TEXT TO READ –
# # # #

# Say cheese!



## Cain's Mom (Oct 25, 2012)

I think Cain hates me hahaha

View attachment 26106


Sent from Petguide.com Free App


----------



## EckoMac (Aug 25, 2010)

LOL!
That's funny as hell. I bet he's not thrilled about your hands in his mouth, but at lest you got a awicked funny pic out of it.


----------



## Cain's Mom (Oct 25, 2012)

EckoMac said:


> LOL!
> That's funny as hell. I bet he's not thrilled about your hands in his mouth, but at lest you got a awicked funny pic out of it.


Lol yea immediately after I snapped the pic he jerked his head away and walked off. 

Sent from Petguide.com Free App


----------



## ames (Jun 6, 2010)

hahahaha LOVE IT!


----------



## Douglas1013 (Jan 1, 2013)

Love it!

Sent from Petguide.com App


----------



## Cain's Mom (Oct 25, 2012)

Thought it would give everyone a little smile today 

Sent from Petguide.com Free App


----------



## RedNoseAPBT (Mar 3, 2012)

Adorable picture, love it!


----------



## Cain's Mom (Oct 25, 2012)

View attachment 26346


Omg I'm dying.

Sent from Petguide.com Free App


----------



## rabbit (Jan 14, 2012)

lol get him a hat


----------



## Cain's Mom (Oct 25, 2012)

Omg I wish I would have thought of that. I have an awesome one somewhere. When I find it ill take another picture!

Sent from Petguide.com Free App


----------



## ~StangChick~ (Jan 1, 2009)

Haha cute pics.


----------



## *Bella*Blu* (May 26, 2013)

Lmao!!! Great pics

Sent from Petguide.com Free App


----------



## Darkevs (May 21, 2013)

heehee.



those pics do make ya smile.

Hugz to you Cain.

heehee.


----------



## Cain's Mom (Oct 25, 2012)

Some flirt pole with Cain


















Sent from Petguide.com Free App


----------



## ::::COACH:::: (Apr 4, 2012)

Looks like he enjoys the flirt pole


----------



## Cain's Mom (Oct 25, 2012)

::::COACH:::: said:


> Looks like he enjoys the flirt pole


He doesn't want to stop lol. When we put it up and come in he stand by the door where we keep it for 20 minutes lol.

Sent from Petguide.com Free App


----------



## Douglas1013 (Jan 1, 2013)

That's how Shadow is - as soon as he sees me with the flirt pole he sits at the door. He loves his!

Sent from Petguide.com App


----------



## Cain's Mom (Oct 25, 2012)

UHere's some updated pictures of the brat 

View attachment 28481

View attachment 28489

View attachment 28497

View attachment 28513


Sent from Petguide.com Free App


----------



## Just Tap Pits (Mar 4, 2013)

Hes really cute. I myself am not a fan of brindle but his is very catching.


----------



## Princesspaola21 (Oct 30, 2012)

Lol his ears in that one pic!!!! LOVE!!!

Sent from Petguide.com Free App


----------



## Cain's Mom (Oct 25, 2012)

Thank you  he's a mess lol. His brindle has darkened a lot since I got him. It used to be very prominent and you could see it really well but now it's much darker half the time he just looks brown. Only in the bright sun can you really see it.

# # # #

RECORD SET –
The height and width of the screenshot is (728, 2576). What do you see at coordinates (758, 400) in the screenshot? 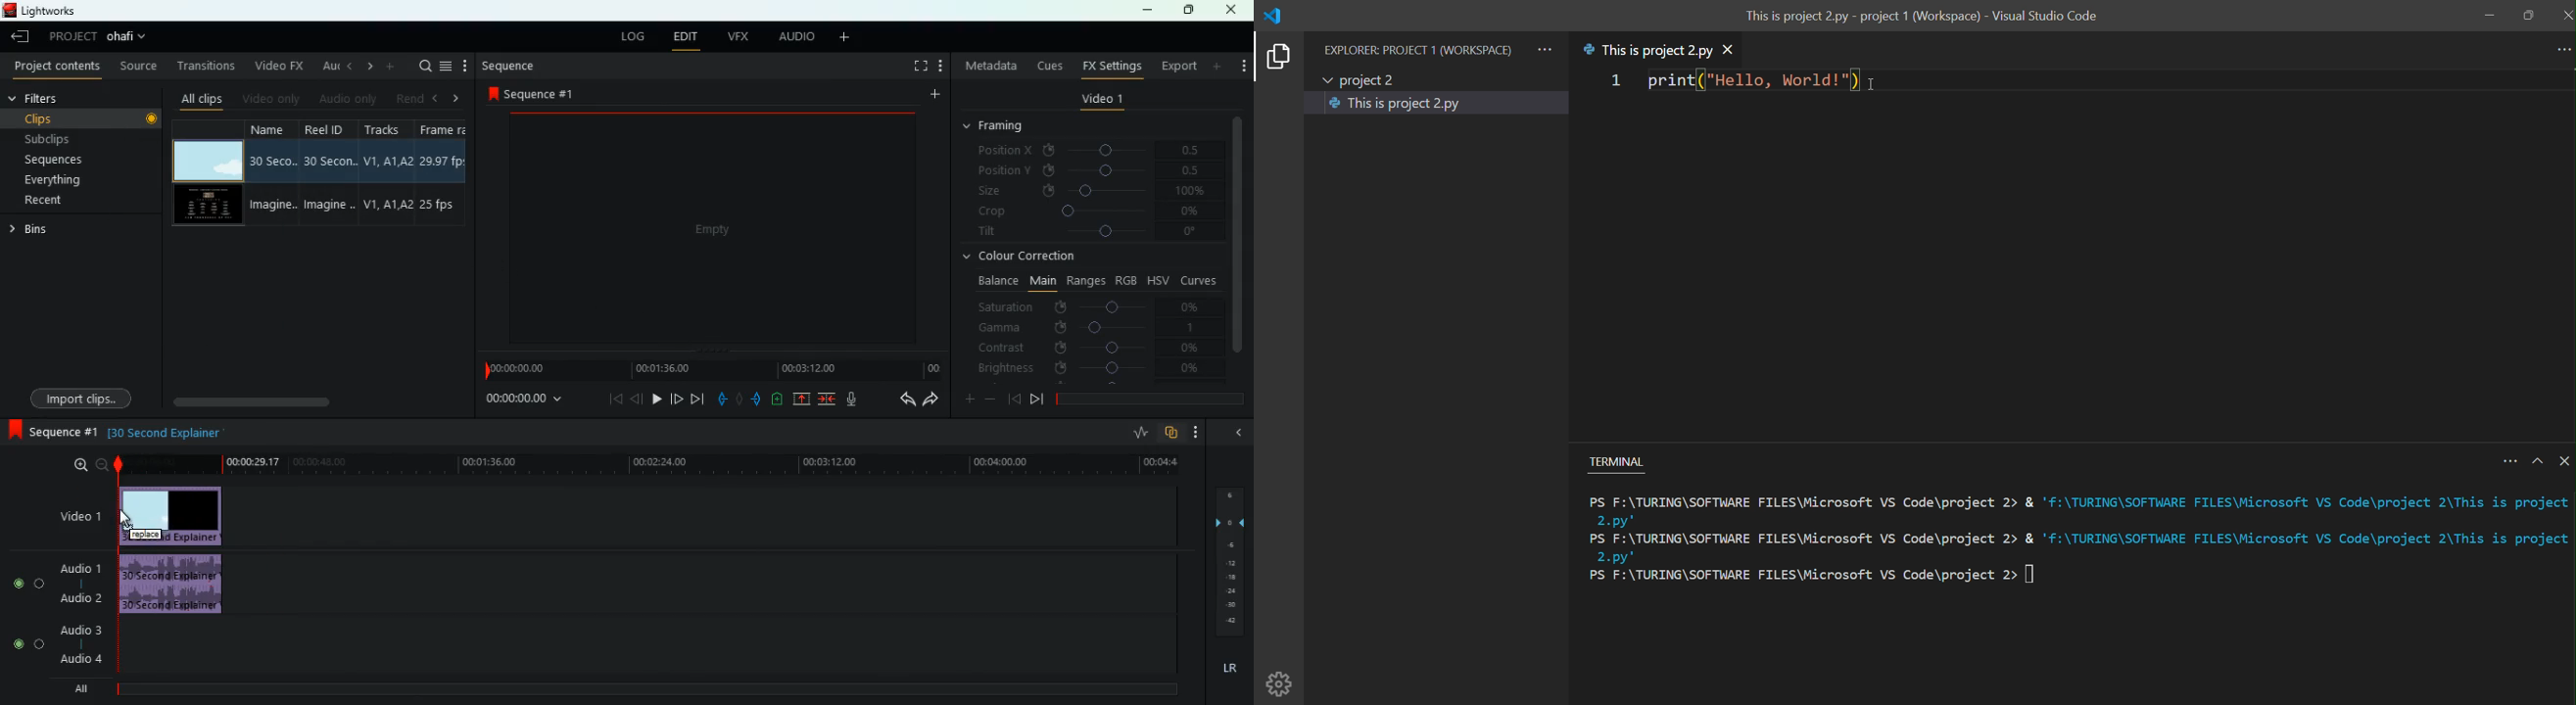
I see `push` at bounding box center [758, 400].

# # # #

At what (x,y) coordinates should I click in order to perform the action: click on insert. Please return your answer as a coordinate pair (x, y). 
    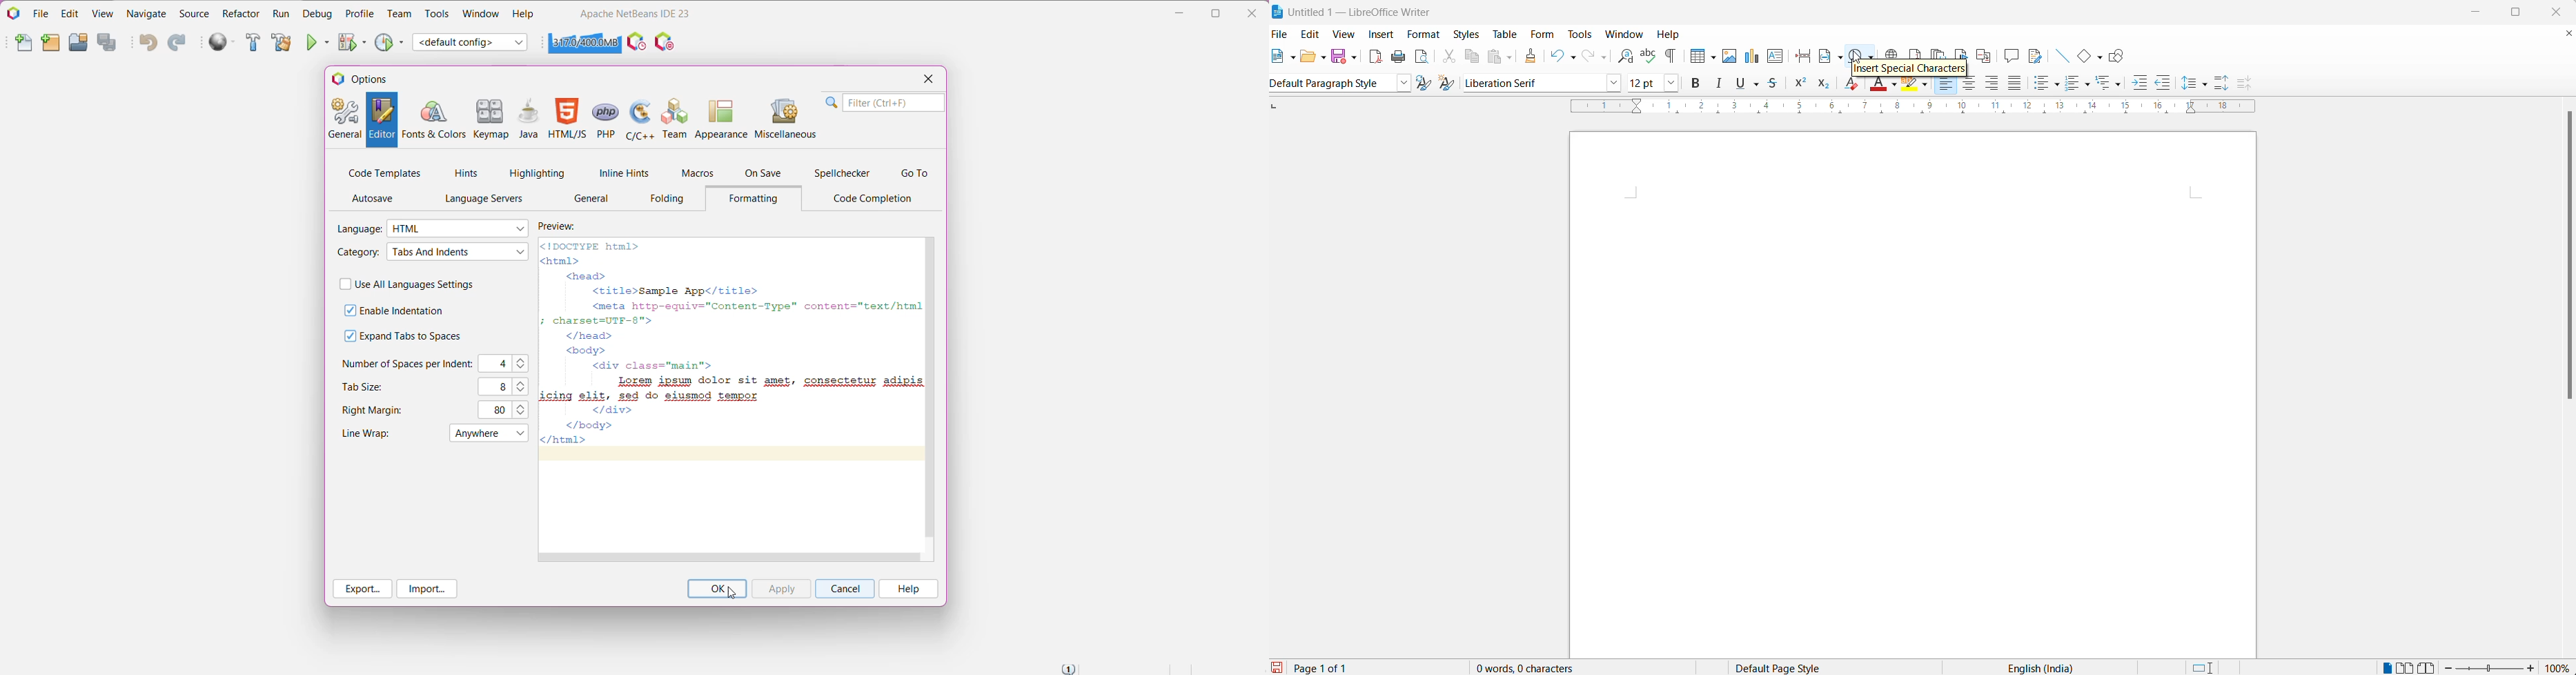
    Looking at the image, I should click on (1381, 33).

# # # #

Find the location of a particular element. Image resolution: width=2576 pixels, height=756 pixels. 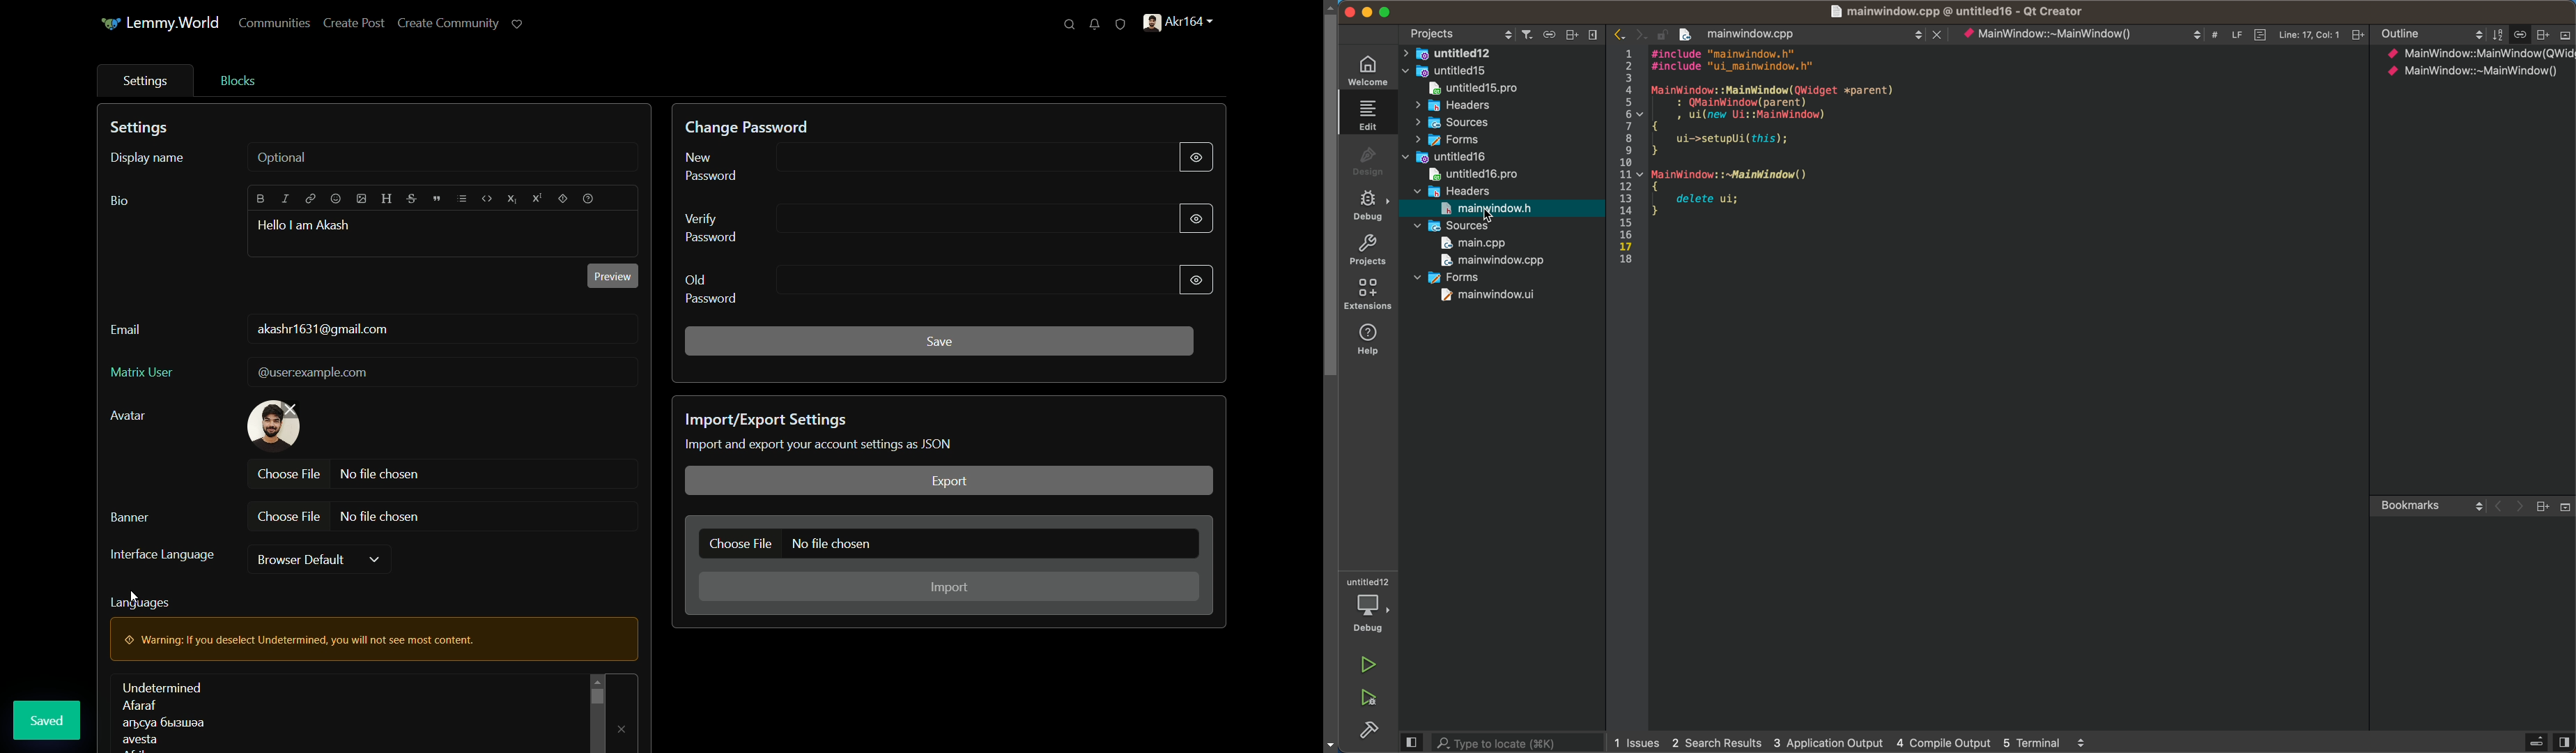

# # # #

Please continue the forum thread about photos of the dog Cain, starting after its last post.

RESPONSE TO THIS EXERCISE –
Sent from Petguide.com Free App


----------



## ThaLadyPit (Oct 12, 2008)

Cute pup and love the pix! Thanks for sharing.


----------



## EckoMac (Aug 25, 2010)

The crinkle wrinkles that are right over his eyes. LOL!
So dang cute!


----------



## Cain's Mom (Oct 25, 2012)

Thank you  I think he's pretty dang cute  lol

Sent from Petguide.com Free App


----------



## Cain's Mom (Oct 25, 2012)

Every morning. 








Sent from Petguide.com Free App


----------



## Cain's Mom (Oct 25, 2012)

Please excuse his cross eyed-ness. He can't help it ha

Sent from Petguide.com Free App


----------



## Cain's Mom (Oct 25, 2012)

This is the one person Cain would ditch me for without a second thought haha. He loves our friend. Last night he kept saying "come on Cain you ready to go home?" I swear one day ill wake up with no dog.


----------



## Cain's Mom (Oct 25, 2012)




----------



## Cain's Mom (Oct 25, 2012)

Sent from Petguide.com Free App


----------



## Cain's Mom (Oct 25, 2012)

Sent from Petguide.com Free App


----------



## ::::COACH:::: (Apr 4, 2012)

Big chocolate boy  the sun brings out his colors well


----------



## Cain's Mom (Oct 25, 2012)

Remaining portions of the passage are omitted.